Universal Computing Partition (PERUN Universal)
This partition is designed for a wide range of HPC workloads — from parallel scientific simulations to data-intensive applications.
- Number of nodes: 32 × HPE Cray XD2000 (XD225v)
- Processor: 2 × AMD EPYC 9745 (256 cores per node)
- Memory (RAM): 1,536 GB DDR5 ECC
- Networking:
- 2 × 100 Gb/s Ethernet
- 1 × 200 Gb/s NDR200 InfiniBand
This partition delivers high computational performance for traditional HPC applications, optimized parallel algorithms, and workloads with demanding memory requirements.
Accelerated GPU Partition (PERUN AI)
This section is dedicated to the most demanding computations in artificial intelligence, machine learning, numerical simulations, and data-intensive workloads utilizing GPU acceleration.
- Number of nodes: 26 × HPE ProLiant Compute XD685
- Processor (CPU): 2 × AMD EPYC 9535 (128 cores per node)
- GPU Accelerator: 8 × NVIDIA H200 with 141 GB HBM3e memory each
- Memory (RAM): 2,304 GB DDR5 ECC
- Networking:
- 2 × 100 Gb/s Ethernet
- 4 × 400 Gb/s NDR InfiniBand
- GPU-to-GPU bandwidth: 900 GB/s
- GPU-to-CPU bandwidth: 128 GB/s
- Internal GPU Network: NVIDIA NVLink
Thanks to the NVIDIA Hopper architecture and its high-throughput interconnects, this partition provides exceptional performance for massively parallel workloads, neural-network training, and large-scale data modeling.
Performance and Flexibility
By combining these two components — the universal CPU partition and the accelerated GPU partition — the PERUN system enables optimal allocation of computing resources based on task requirements.
Its architecture ensures high performance, stability, and scalability to support research, education, and innovative technological projects.
- Total Performance: 10.7 PFlops (Rmax)
The PERUN Supercomputer is directly connected to a high-speed InfiniBand network and the HPC PERUN data storage system, enabling efficient data processing and full utilization of available computational power.
What Makes This Cluster Unique in Slovakia
- High-Performance NVIDIA H200 GPU Accelerators: TUKE operates H200 accelerators equipped with 141 GB of HBM3e memory per adapter - significantly more than the 96 GB HBM3 found in standard GH200 systems. For large-scale datasets and AI training workloads, this means substantially more high-speed memory, enabling faster, more efficient model training.

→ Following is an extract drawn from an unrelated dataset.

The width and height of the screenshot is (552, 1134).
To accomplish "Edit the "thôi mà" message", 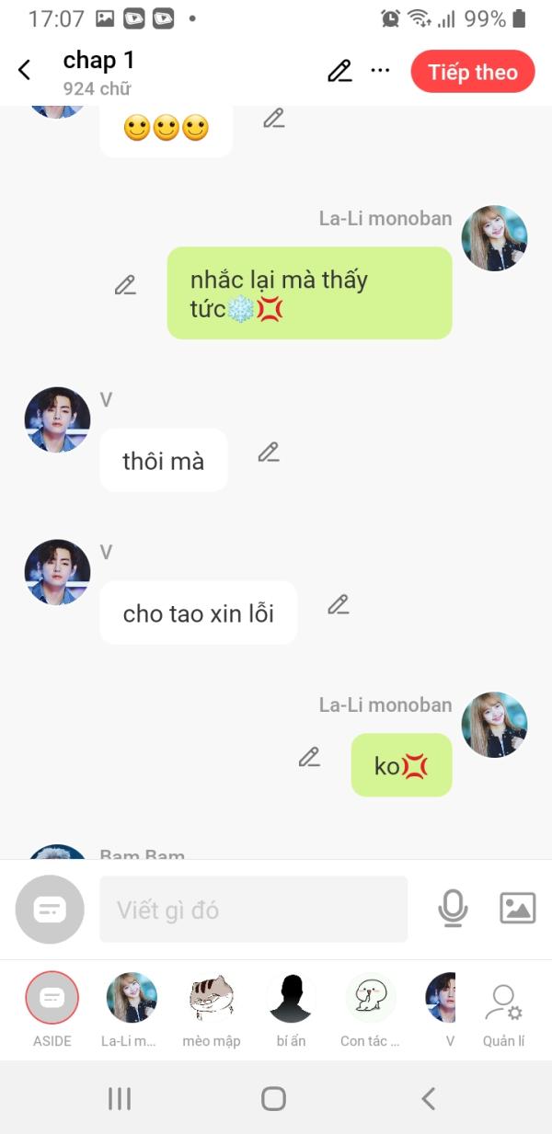I will click(x=268, y=452).
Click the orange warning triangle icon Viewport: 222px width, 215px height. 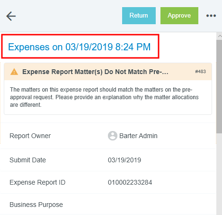(x=14, y=72)
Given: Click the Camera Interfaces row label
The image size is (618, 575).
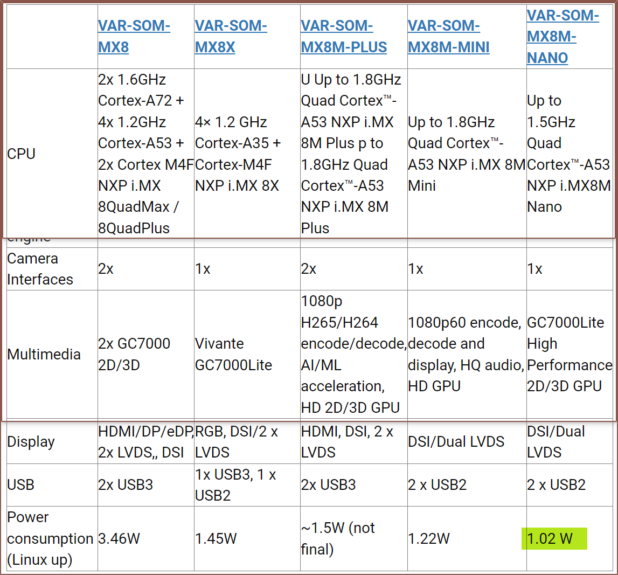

- Ultra-Fast GPU Interconnect with NVLink: Each accelerated compute node features 8 GPUs interconnected with a 900 GB/s NVLink fabric. This bandwidth is orders of magnitude higher than traditional InfiniBand communication between nodes, enabling far more efficient parallel training of large language models and other computationally intensive AI workloads.

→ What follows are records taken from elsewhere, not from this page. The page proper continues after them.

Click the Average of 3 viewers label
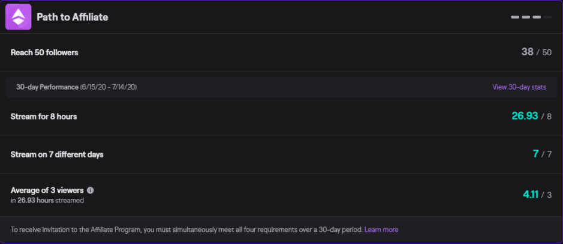The image size is (563, 244). pos(47,191)
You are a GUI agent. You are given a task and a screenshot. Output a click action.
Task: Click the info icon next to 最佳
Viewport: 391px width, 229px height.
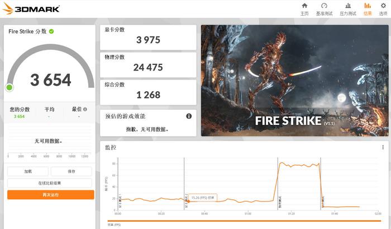click(x=85, y=109)
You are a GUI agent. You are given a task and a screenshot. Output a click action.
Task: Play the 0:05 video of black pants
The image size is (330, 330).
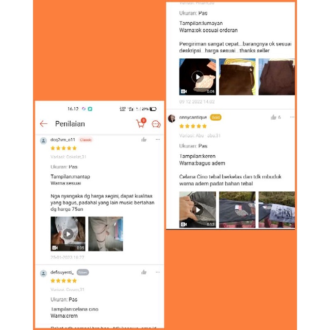click(x=197, y=77)
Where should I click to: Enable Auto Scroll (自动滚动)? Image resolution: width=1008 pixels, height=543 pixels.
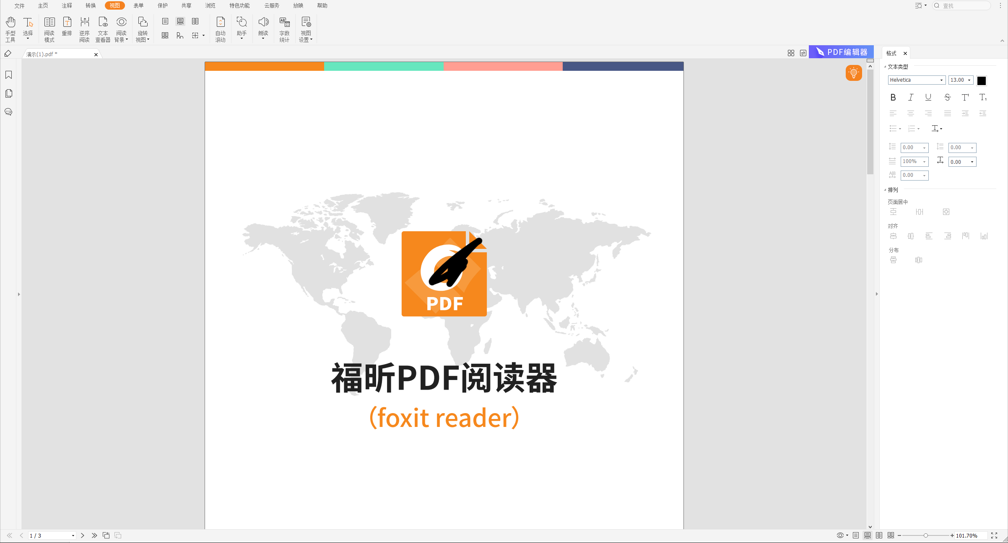pos(220,28)
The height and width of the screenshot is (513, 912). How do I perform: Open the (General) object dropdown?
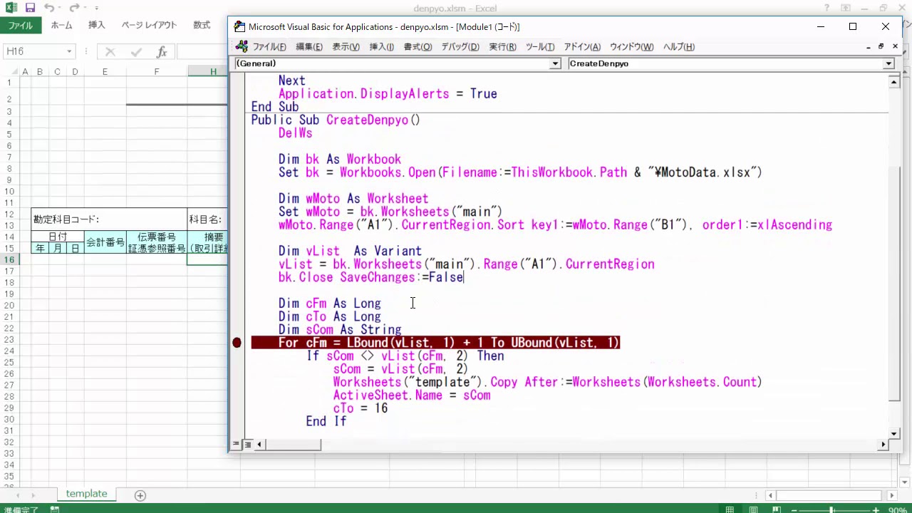[555, 63]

- Exceptional System Memory Capacity: Memory is crucial for large-scale simulations, HPC tasks, big-data processing, and modern AI research. The cluster provides outstanding RAM capacity:
- 2304 GB DDR5 ECC in each accelerated node
- 1536 GB DDR5 ECC in each general-purpose node
- Integrated Quantum Simulator: The infrastructure includes both hardware and software components of a quantum simulator, with the ability to integrate a future quantum computer seamlessly. This ensures a smooth transition to real quantum processing without the need to redesign the existing software architecture.